Like I said I never owned one and haven't been inside one to compare so take the internet advice with a grain.
I got lucky and got a 159 with discolored covering for 35.00 usd so went that direction.
I know the contaxs dont have the best rep in the electrics dept.
It's possible the FX-3 Super 2000 was less well made. Mine was the non-Super 2000 that maxed out at 1/1000 and it was certainly reliable.
The Yashica FRI is the best Yashica body I think. I have had one for nearly 20 years, used intermittently, that is quite worn. Still going strong.

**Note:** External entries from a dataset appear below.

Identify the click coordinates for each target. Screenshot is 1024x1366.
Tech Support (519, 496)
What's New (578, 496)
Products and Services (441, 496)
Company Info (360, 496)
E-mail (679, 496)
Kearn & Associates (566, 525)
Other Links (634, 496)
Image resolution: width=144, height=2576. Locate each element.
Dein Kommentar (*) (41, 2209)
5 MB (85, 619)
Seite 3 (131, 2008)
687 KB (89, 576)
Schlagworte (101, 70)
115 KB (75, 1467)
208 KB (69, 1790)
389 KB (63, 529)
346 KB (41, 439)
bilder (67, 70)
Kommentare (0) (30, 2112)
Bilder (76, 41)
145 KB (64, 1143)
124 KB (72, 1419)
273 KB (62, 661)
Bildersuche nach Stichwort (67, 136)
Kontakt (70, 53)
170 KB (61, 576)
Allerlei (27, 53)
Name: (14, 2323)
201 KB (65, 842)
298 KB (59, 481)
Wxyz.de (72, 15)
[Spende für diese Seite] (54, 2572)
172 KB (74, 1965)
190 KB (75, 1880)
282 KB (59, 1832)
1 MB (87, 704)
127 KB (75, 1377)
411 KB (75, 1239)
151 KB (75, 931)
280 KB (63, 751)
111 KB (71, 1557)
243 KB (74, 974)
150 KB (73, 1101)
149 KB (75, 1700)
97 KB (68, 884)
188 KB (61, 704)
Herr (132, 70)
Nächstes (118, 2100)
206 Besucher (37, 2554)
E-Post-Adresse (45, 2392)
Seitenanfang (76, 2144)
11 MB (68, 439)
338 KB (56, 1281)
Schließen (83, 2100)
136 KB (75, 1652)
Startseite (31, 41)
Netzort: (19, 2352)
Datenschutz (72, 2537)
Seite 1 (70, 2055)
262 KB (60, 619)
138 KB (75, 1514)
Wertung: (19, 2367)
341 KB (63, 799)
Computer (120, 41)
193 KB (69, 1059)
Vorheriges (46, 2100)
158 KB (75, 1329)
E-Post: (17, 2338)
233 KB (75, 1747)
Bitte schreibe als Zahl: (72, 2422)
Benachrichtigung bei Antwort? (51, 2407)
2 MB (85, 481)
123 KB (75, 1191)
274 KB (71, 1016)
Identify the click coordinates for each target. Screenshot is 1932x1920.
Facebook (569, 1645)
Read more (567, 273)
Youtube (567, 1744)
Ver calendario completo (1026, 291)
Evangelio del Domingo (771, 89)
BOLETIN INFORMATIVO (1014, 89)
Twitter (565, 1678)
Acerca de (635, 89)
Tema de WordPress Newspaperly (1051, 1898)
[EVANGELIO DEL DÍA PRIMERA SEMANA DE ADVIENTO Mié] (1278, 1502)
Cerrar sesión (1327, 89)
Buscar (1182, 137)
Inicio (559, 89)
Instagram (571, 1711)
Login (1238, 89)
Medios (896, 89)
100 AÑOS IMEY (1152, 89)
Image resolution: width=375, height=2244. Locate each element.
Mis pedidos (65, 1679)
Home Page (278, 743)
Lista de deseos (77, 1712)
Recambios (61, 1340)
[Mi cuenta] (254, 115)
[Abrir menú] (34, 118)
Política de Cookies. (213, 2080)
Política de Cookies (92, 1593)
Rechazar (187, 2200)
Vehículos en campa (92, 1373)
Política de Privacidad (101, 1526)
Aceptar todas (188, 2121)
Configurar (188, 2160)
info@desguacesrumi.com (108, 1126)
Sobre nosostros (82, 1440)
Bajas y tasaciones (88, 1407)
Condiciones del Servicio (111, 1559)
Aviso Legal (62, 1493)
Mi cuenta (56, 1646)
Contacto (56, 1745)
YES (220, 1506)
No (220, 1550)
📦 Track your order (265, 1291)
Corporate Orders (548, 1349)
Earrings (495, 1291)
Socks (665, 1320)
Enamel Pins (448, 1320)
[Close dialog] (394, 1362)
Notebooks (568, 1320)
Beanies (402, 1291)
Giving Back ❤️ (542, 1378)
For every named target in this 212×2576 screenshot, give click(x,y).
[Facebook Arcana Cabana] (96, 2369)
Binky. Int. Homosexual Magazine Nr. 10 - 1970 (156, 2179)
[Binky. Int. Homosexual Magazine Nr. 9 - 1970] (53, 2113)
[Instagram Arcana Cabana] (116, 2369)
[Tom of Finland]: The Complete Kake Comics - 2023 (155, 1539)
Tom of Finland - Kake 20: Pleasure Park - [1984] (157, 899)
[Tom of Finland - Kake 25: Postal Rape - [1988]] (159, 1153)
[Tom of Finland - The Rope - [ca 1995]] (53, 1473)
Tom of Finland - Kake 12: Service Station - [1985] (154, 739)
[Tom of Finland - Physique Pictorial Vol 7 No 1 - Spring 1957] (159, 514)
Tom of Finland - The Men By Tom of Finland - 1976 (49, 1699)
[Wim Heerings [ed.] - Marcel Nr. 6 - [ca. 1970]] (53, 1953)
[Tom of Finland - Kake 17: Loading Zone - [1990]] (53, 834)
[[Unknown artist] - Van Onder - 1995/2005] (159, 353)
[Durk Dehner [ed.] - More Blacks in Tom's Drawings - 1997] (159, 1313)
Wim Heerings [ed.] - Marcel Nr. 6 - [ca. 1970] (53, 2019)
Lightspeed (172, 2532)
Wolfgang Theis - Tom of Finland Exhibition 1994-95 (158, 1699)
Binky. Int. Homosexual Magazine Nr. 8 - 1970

Aria is smaller than the RX and the RX is more robust. I like my 2.8/28 mm and especially the 1.4/85 mm. The 85 is quite large and the 2.8/85 and the 2.8/135 are cheaper alternatives. Especially the 135 is exzellent! These Zeiss Contax lenses are not more expansive than Nikon or Canon of comparable quality! Leica is more expensive! I am using Contax bodies 167MT, S2 and AX since over 20 years and i will continue to do so, hopefully for another 20 years.
I've had 167mt's, an RX, and now an RTS III (which I bought because I got the body for a steal, and I had always wanted one when they were still making them but could never afford one). While the rubber covering on the used 167 I bought was starting to bubble a little where the hand grip went, I never had a mechanical or electronic problem with either one of the 167s or the RX. It's too soon to tell with the RTS III as I haven't had it that long (less than a year now). I've also had a G1 and a G2 for close to a decade, with no incidents or problems. I'm not a light user nor am I a heavy user of any of these systems (they get trotted out a few times a year, but when they do they're getting 30+ rolls put through them in a week, most specifically on the G1/G2 kit). The SLRs have been to Belize, Thailand and Cambodia (nothing like a tropical climate to stress a camera) without failure. I would opt for the RX if you are looking for an SLR body - I think it's the best compromise between function and weight, plus it has that nifty little feature of the focus indicator in the viewfinder. It's a manual focus camera that will indicate not only if you are in focus (it uses a center spot of the viewfinder for measuring) but it will also indicate if you are focused closer or farther, and can optionally show you the depth of focus of your chosen aperture, so you can play with hyperfocal focusing or front-focusing (useful if you have to use a very small aperture due to bright light outdoors, but want to blur the background) without taking your eyes off the viewfinder.
As for the portrait lenses, I think you should do some research on each lens and see if the rendering each offers is what you are after. The 100/2 is a very nice lens, as is the 135/2 which is also worth considereing. I've had the 85/1.4 and 135/2 but only kept the 135/2.
I wonder if ultimately you might be better off with a medium format body such as an M645 which is potentially lighter than your Bronica but which will give you a better result than any 35mm film camera, IMHO. The M645 lenses are very cheap too. The 120/4 A Macro is an ideal portrait lens, as is the 110/2.8 N and these are both at the expensive end of the Mamiya M645 range. The wider lenses are not very expensive and the 80/2.8 N is a really nice lens yet extremely cheap. I get that you're trying to get away from weight but I don't think there is anything you can do to replicate medium format image quality with a 35mm camera, even with Leica or Zeiss lenses.